# RECORDS FOR PROCESSING start

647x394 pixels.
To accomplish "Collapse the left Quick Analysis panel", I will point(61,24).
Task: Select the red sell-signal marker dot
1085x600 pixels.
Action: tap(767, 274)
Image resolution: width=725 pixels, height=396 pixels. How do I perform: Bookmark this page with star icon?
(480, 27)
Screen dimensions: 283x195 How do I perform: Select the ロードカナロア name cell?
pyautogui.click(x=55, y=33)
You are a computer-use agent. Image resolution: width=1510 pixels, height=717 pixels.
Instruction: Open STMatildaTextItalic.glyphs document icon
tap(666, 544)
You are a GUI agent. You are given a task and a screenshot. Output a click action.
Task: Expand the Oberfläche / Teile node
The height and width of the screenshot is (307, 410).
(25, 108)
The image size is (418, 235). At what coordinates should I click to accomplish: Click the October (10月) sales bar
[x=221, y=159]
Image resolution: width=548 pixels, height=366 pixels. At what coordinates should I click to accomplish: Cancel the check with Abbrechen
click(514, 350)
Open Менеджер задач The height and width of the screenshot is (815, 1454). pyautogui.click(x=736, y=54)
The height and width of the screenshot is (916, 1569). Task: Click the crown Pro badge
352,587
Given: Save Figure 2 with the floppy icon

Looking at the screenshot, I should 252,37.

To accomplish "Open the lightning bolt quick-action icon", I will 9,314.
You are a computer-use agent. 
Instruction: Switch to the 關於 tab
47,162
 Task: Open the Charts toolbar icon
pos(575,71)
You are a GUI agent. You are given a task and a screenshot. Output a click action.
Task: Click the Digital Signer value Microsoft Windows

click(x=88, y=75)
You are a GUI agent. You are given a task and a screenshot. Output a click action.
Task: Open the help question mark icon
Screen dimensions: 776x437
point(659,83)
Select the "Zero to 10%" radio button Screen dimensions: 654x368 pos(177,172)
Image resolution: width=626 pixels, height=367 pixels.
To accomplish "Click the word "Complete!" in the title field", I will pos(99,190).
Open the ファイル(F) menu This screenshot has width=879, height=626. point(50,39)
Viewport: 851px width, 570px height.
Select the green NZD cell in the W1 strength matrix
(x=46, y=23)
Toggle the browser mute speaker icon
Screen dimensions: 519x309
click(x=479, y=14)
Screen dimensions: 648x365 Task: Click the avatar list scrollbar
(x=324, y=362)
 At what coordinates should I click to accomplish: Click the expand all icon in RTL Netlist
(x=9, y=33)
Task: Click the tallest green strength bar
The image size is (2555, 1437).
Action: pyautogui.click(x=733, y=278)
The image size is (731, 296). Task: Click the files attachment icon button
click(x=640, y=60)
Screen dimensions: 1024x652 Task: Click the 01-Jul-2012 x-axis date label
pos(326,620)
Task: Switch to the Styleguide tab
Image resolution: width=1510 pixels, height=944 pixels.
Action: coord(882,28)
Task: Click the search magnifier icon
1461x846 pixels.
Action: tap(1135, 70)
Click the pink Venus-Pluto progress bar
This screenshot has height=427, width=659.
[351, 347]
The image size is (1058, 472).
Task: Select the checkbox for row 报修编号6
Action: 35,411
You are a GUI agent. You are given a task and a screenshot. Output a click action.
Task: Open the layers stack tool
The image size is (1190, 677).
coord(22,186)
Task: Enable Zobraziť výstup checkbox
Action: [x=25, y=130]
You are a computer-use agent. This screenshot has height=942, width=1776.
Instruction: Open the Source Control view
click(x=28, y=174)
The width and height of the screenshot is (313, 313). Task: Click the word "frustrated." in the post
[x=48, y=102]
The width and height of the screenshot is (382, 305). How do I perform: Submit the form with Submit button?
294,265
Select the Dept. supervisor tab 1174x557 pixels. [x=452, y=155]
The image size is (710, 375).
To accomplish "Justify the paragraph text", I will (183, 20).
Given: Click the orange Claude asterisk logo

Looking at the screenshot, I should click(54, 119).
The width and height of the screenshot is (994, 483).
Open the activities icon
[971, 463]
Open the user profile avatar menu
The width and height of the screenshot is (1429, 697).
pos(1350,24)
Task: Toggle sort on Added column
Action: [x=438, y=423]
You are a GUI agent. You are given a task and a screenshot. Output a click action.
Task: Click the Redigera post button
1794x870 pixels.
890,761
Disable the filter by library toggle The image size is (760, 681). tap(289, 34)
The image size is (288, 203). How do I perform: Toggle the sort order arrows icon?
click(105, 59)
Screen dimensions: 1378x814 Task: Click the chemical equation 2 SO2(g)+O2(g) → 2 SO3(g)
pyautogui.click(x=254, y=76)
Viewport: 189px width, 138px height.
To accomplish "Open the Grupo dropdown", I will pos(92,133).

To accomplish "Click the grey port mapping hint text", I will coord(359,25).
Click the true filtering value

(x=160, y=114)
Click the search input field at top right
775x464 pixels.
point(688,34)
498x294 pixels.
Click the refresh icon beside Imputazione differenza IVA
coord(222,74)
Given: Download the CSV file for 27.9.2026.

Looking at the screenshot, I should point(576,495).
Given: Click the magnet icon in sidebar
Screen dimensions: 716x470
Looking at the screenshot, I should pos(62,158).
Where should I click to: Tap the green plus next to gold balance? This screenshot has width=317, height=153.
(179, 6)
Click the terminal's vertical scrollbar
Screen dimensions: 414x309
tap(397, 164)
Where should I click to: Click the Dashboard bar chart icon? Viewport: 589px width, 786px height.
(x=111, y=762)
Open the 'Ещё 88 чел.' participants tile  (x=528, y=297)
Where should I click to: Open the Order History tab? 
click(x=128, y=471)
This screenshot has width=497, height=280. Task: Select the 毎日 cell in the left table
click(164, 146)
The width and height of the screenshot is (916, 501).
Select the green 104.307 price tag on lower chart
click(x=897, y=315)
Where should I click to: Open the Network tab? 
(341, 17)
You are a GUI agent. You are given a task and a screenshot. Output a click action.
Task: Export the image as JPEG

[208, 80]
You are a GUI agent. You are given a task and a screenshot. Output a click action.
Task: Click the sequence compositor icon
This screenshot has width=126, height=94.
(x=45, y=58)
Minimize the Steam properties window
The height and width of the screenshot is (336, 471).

# RECORDS FOR PROCESSING end

▶ _YOUR INSTRUCTIONS_
Which lines of the records above contain the word "avatar"? Return each of them in full.

▶ _TASK RESPONSE_
Screen dimensions: 648x365 Task: Click the avatar list scrollbar
Open the user profile avatar menu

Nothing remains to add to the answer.